§ Extracted text:
»»

WITHIN DAYS of the two Mendo Earth First!ers — Bari and Cherney — being blown up by a car bomb in downtown Oakland in May of 1990, a letter addressed to reporter Mike Geniella arrived at the Santa Rosa Press Democrat. It described the bomb in the detail only the manufacturer or a person close to the manufacturer could have known. The author of this letter to reporter Geniella called himself "The Lord's Avenger" and wrote in a thunderous, faux Old Testament style, a transparent attempt to make himself sound like a Christian fanatic of some kind and, of course, to divert attention away from the Mendo source of the plot. At the time this Lord’s Avenger confession was written, 1990, DNA had not yet kicked in as the slam dunk investigative tool it is today.
MIKE GENIELLA, stationed in Ukiah, was the Press Democrat's newspaper's lead reporter on Northcoast events at the time. Geniella met with Bari on a regular basis and knew all the players on both sides of the timber controversy raging in 1990. But rather than assign Geniella to the Bari Bombing and give him the resources he would have needed to nail the event in all its uniquely peculiar particulars, the Press Democrat put him on to other matters of much less consequence, and very soon the War on Iraq pushed the Bari event out of the media all together. (Geniella, incidentally, was subsequently removed from the timber beat altogether. Why? The PD’s cringing editors caved in to complaints from Big Timber’s executive suites that his reporting was “unfair.” Which it wasn’t, but BT thought any mention of their rape and run logging policies complained about by environmentalists was unfair. Almost thirty years later, the timber industry on the Northcoast is a shadow of its former self, and the worst offenders G-P, L-P and Charles Hurwitz are no longer in business here.)

««

§ Given records:
»»

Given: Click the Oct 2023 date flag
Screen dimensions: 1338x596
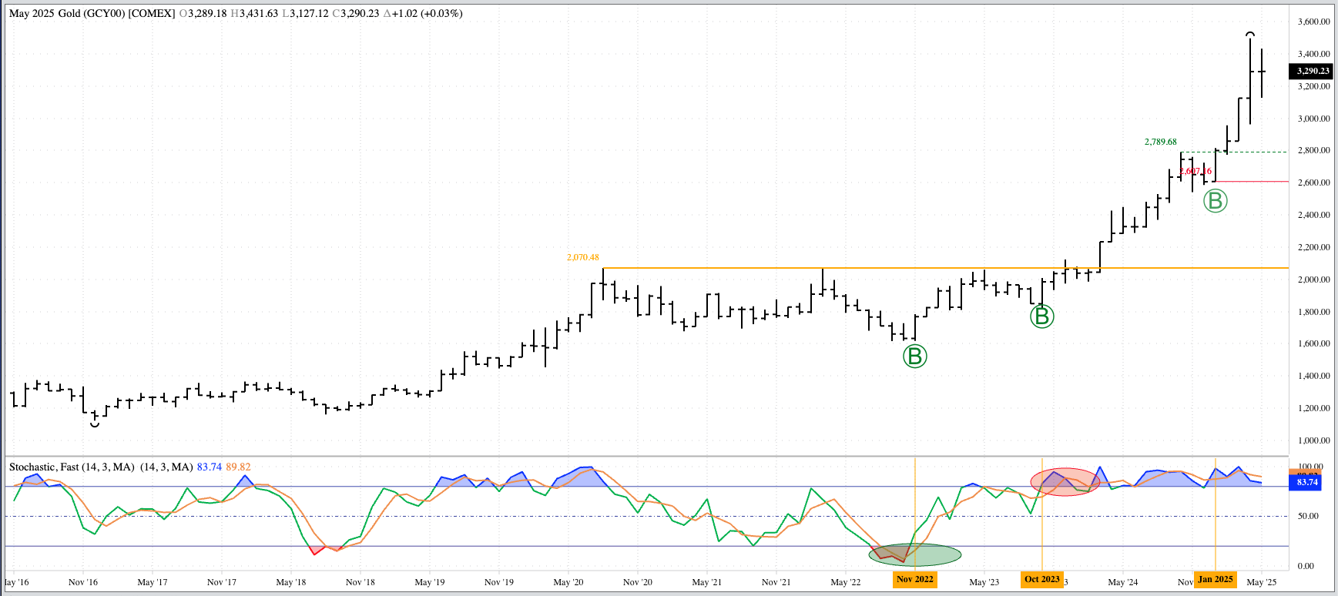Looking at the screenshot, I should [1041, 579].
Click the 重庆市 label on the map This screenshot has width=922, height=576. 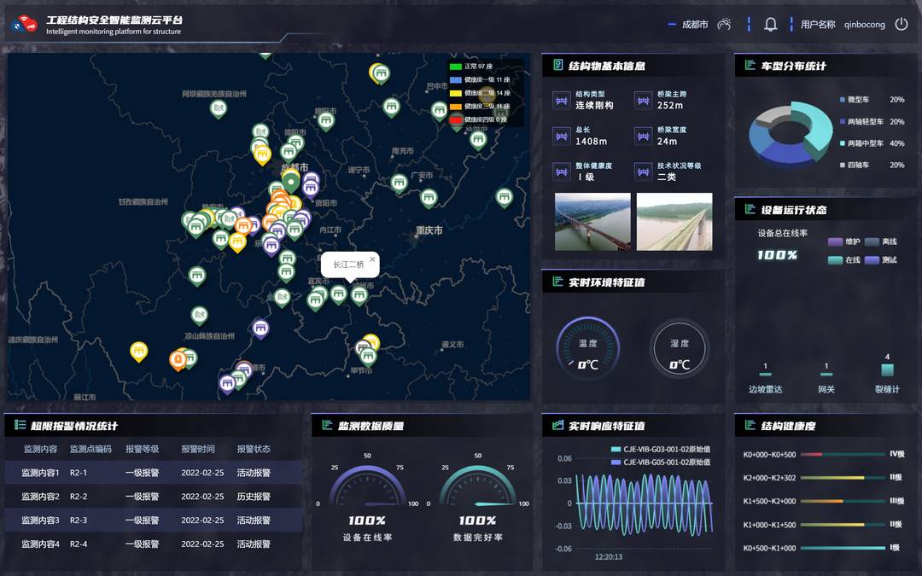[429, 231]
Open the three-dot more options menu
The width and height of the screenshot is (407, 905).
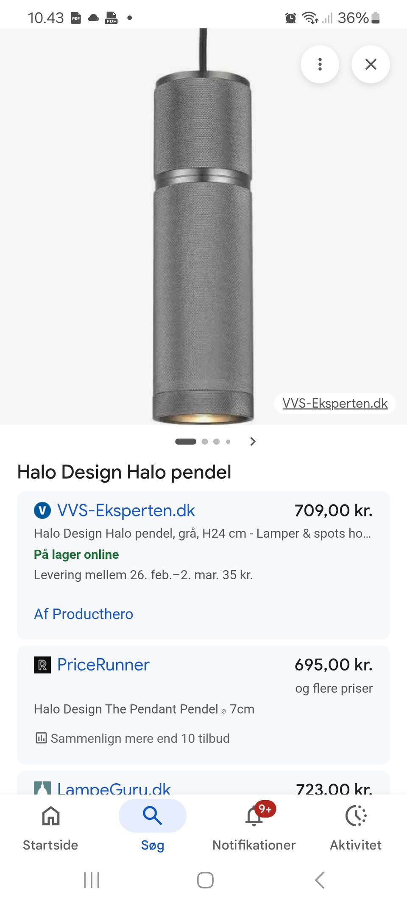(x=320, y=64)
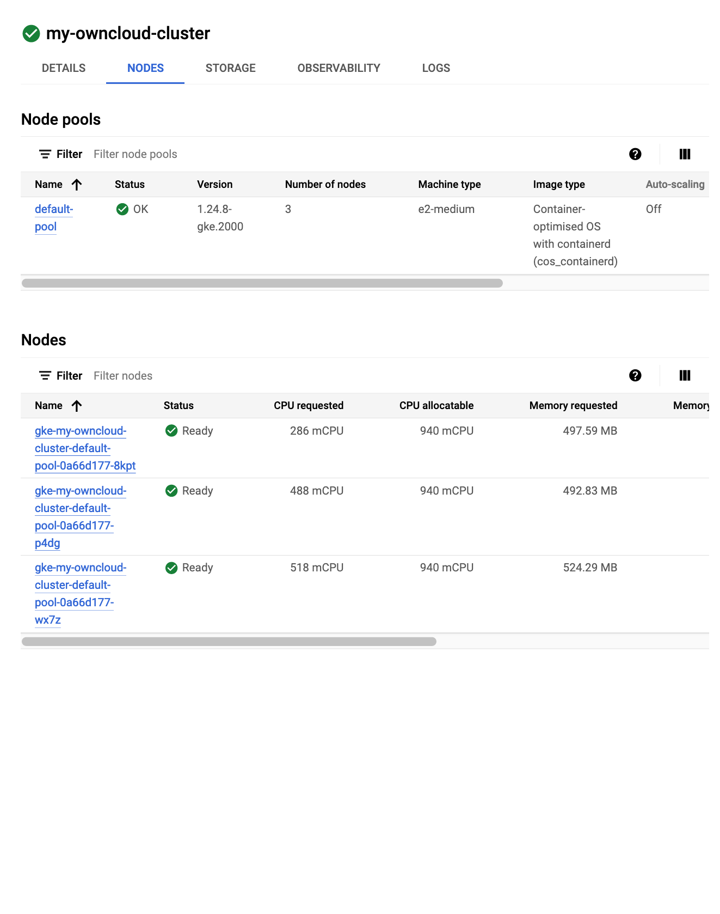This screenshot has height=914, width=720.
Task: Open help for Nodes table
Action: pyautogui.click(x=635, y=375)
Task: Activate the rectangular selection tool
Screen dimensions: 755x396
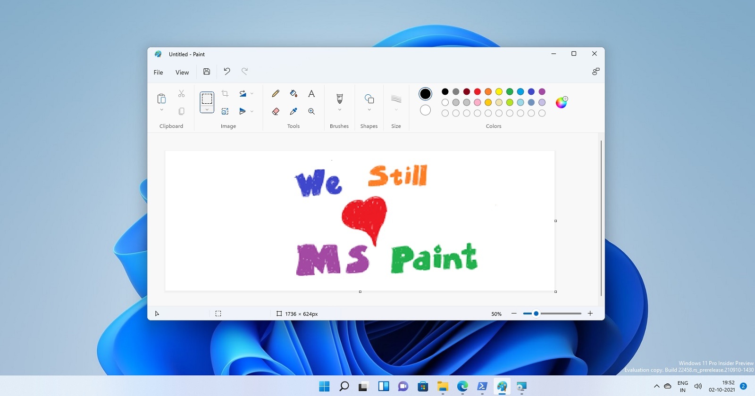Action: click(207, 99)
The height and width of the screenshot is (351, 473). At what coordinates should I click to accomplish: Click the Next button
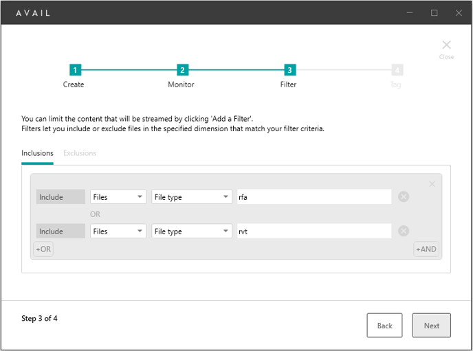coord(431,326)
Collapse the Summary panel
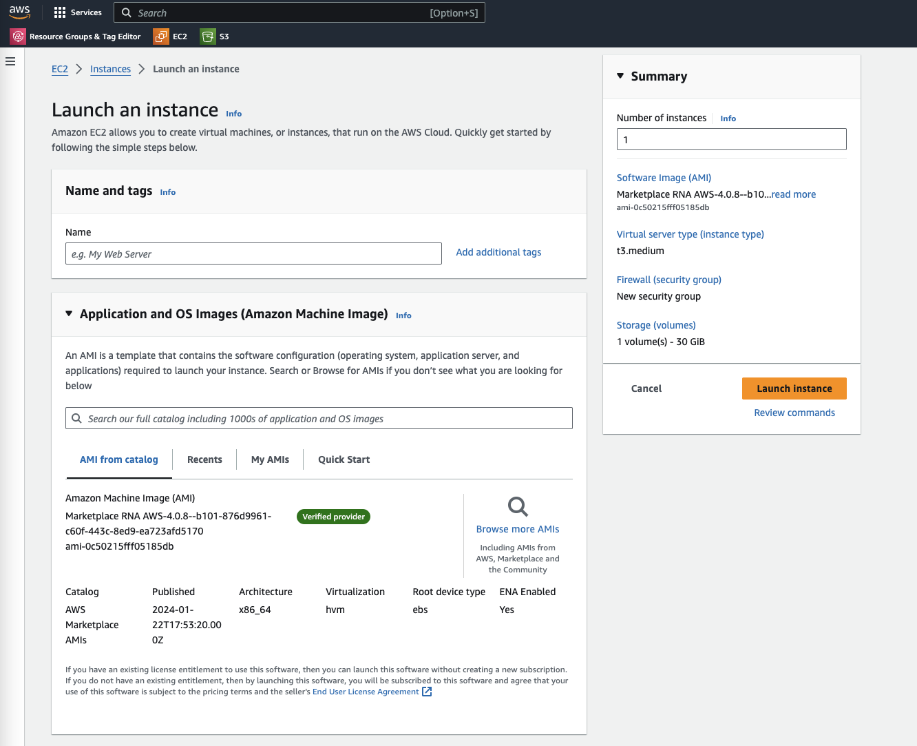Image resolution: width=917 pixels, height=746 pixels. [x=619, y=76]
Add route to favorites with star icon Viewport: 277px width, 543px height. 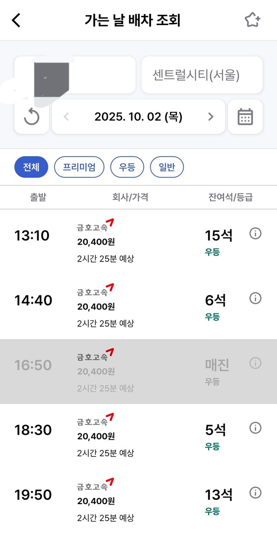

««

§ Exercise: In the passage about the Bari bombing, what did the writer of the letter to Mike Geniella call himself? Rely only on the passage about the Bari bombing.

§ Solution for this problem: "The Lord's Avenger"